The euro, pound, and other risk assets continued to rise against the US dollar on Friday.
Given the fact that there was no significant rise in inflation in the US in July of this year, it suggests that the Federal Reserve may resort to its first interest rate cut of the year this month. Still, it's important to remember that inflation remains above the Fed's 2% target, and the central bank will closely monitor future economic data before making a final decision. The key factor will be the labor market dynamics and the further development of price pressures. On the other hand, if the Fed starts to cut rates too early, this could lead to a renewed acceleration of inflation and a weakening of the dollar. This would create additional risks for the US economy and the global financial system. Therefore, the Fed should act cautiously and prudently, taking all factors into account.

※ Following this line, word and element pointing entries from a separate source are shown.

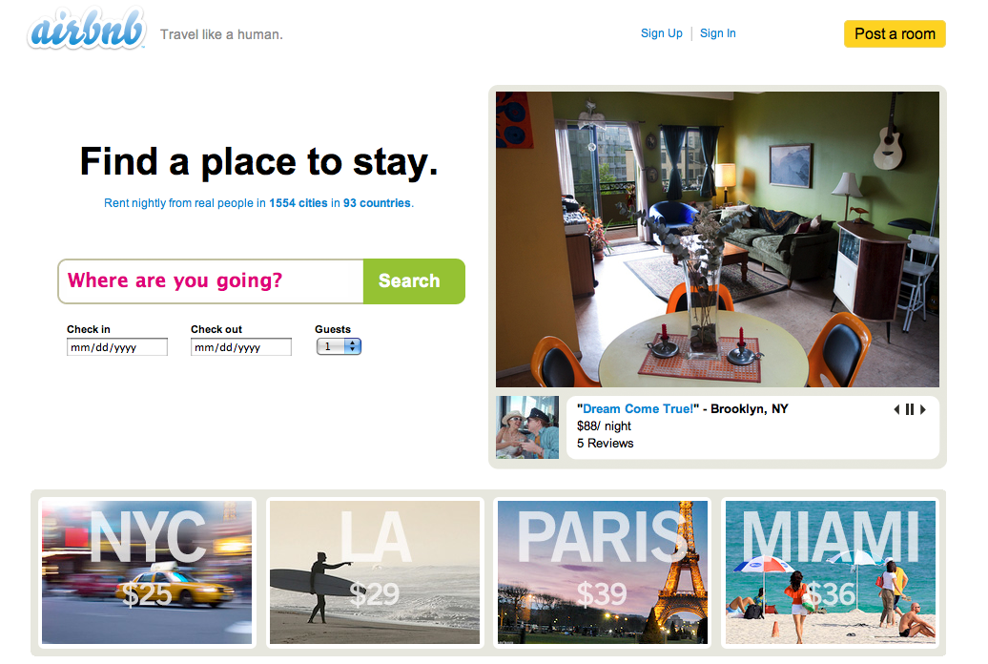Click the host photo thumbnail
The width and height of the screenshot is (988, 664).
[x=527, y=426]
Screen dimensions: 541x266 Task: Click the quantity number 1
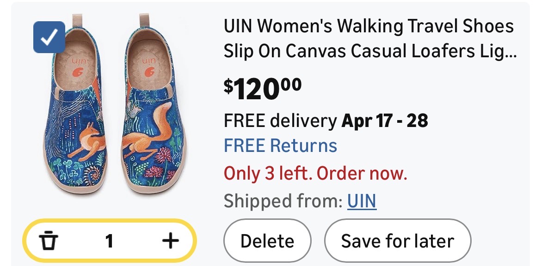[x=109, y=241]
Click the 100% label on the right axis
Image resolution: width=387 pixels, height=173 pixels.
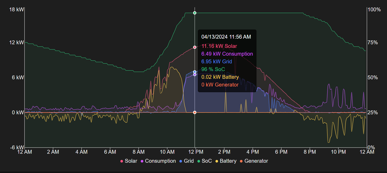(374, 10)
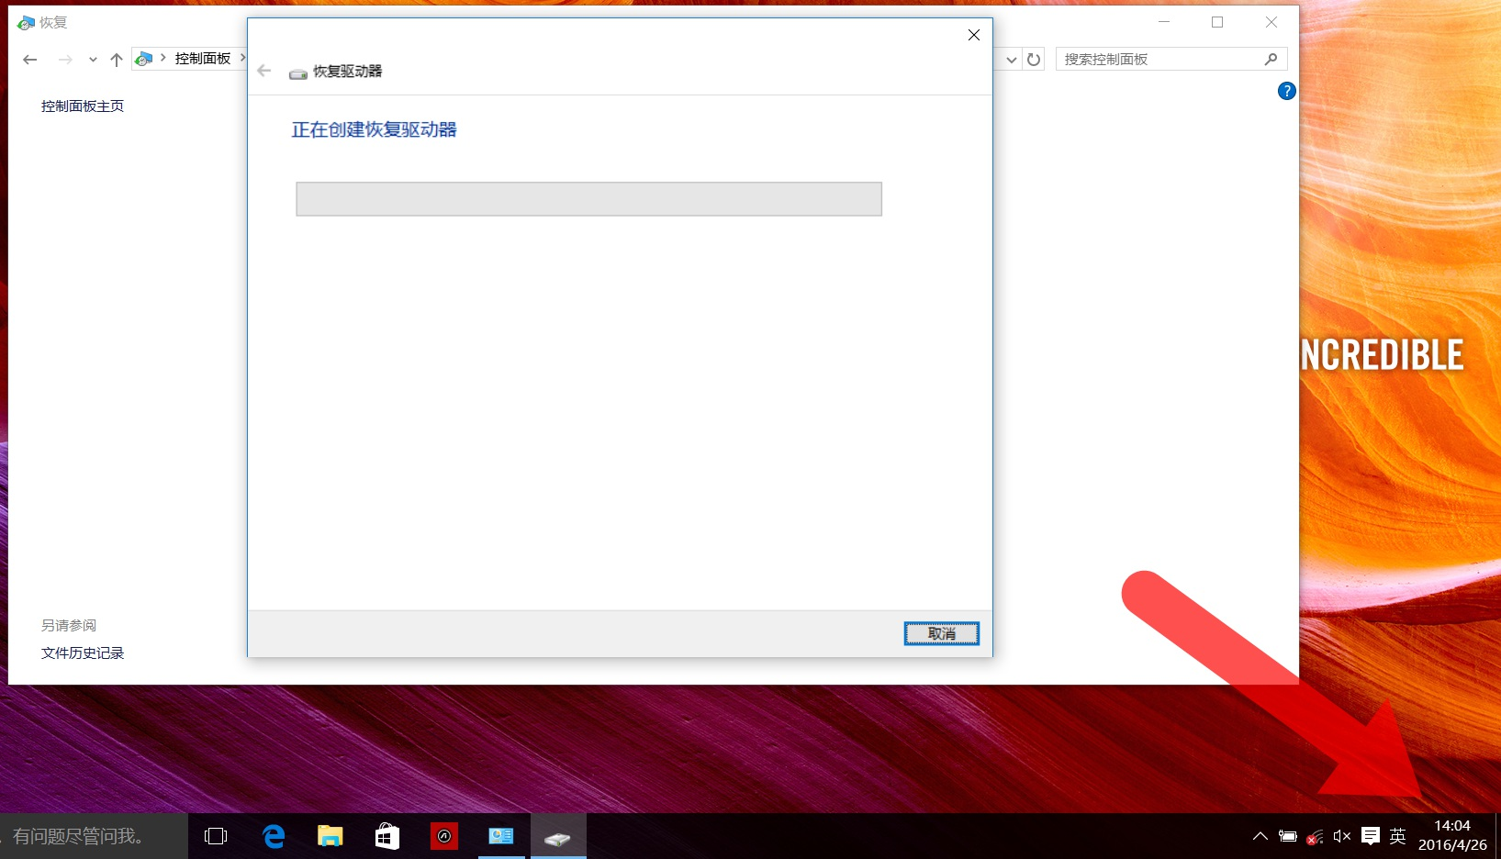Screen dimensions: 1501x859
Task: Click the blue Help question mark icon
Action: tap(1286, 91)
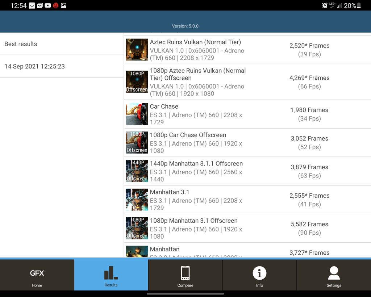This screenshot has width=371, height=297.
Task: Select the 14 Sep 2021 12:25:23 result
Action: point(62,66)
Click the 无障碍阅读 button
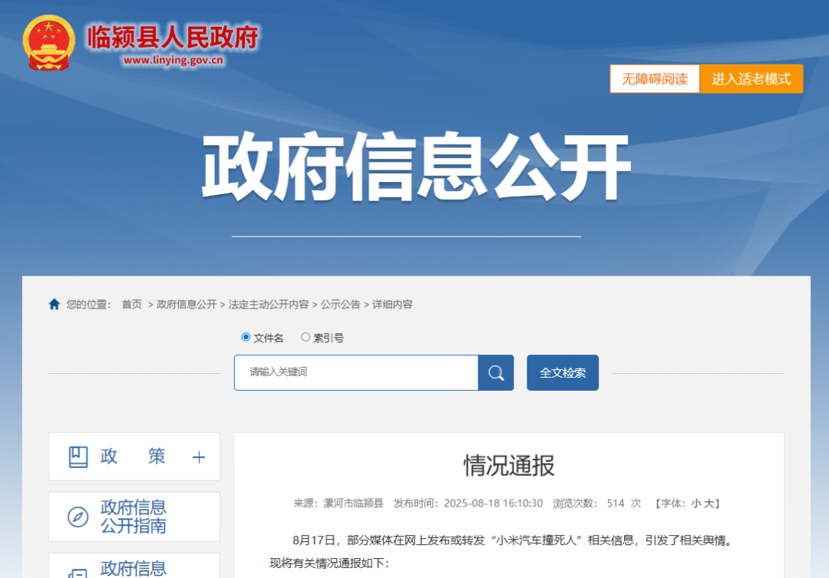Viewport: 829px width, 578px height. click(654, 78)
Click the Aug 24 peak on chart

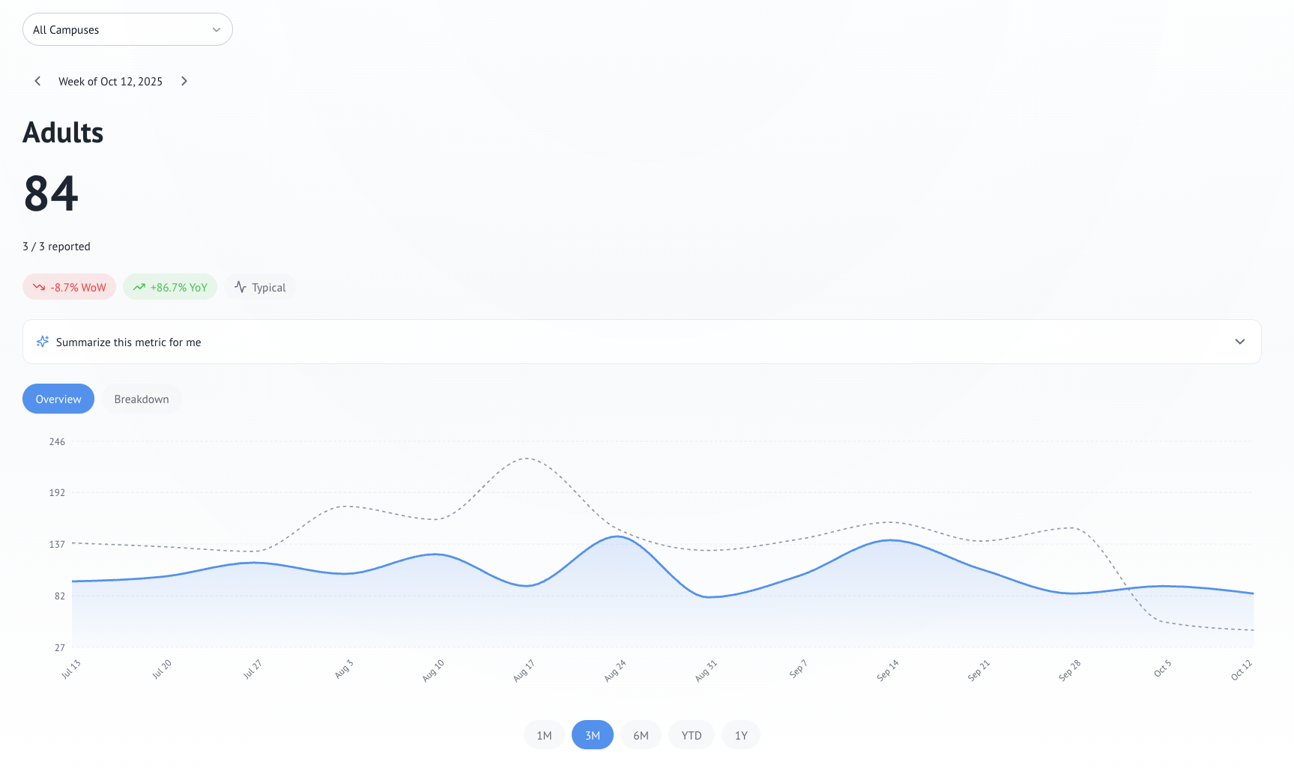617,536
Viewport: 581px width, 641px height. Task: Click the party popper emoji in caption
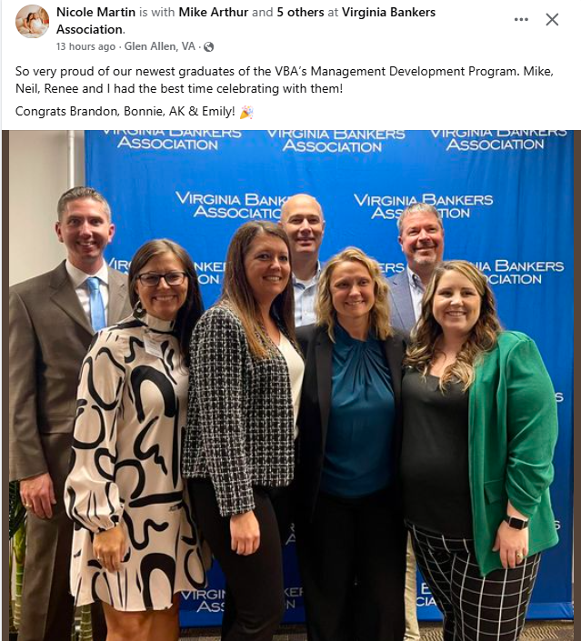pyautogui.click(x=246, y=112)
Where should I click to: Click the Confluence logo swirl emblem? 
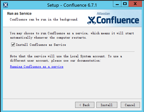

Today, two interesting economic indicators are expected to be released in the first half of the day. These are the Manufacturing PMI in the eurozone and the unemployment rate. As for the PMI, economists are forecasting a slight decrease compared to the previous month. This could indicate a slowdown in the manufacturing sector, triggered by geopolitical uncertainty and rising energy prices. However, if the indicator turns out above expectations, it could have a positive impact on investor sentiment and support the euro.
The unemployment rate, in turn, is an important indicator of labor market health. It is expected to remain stable, but any unexpected increase or decrease could substantially influence the European Central Bank's monetary policy decisions.
Additionally, the UK is expected to release several interesting data today. The manufacturing PMI is expected to attract attention and remain in contraction territory, indicating ongoing difficulties for the UK manufacturing sector. The number of approved mortgage applications will provide insight into consumer sentiment and activity in the housing market.
If the data aligns with economists' expectations, it's best to employ a Mean Reversion strategy. If the data comes in much higher or lower than expected, it's best to use a Momentum strategy.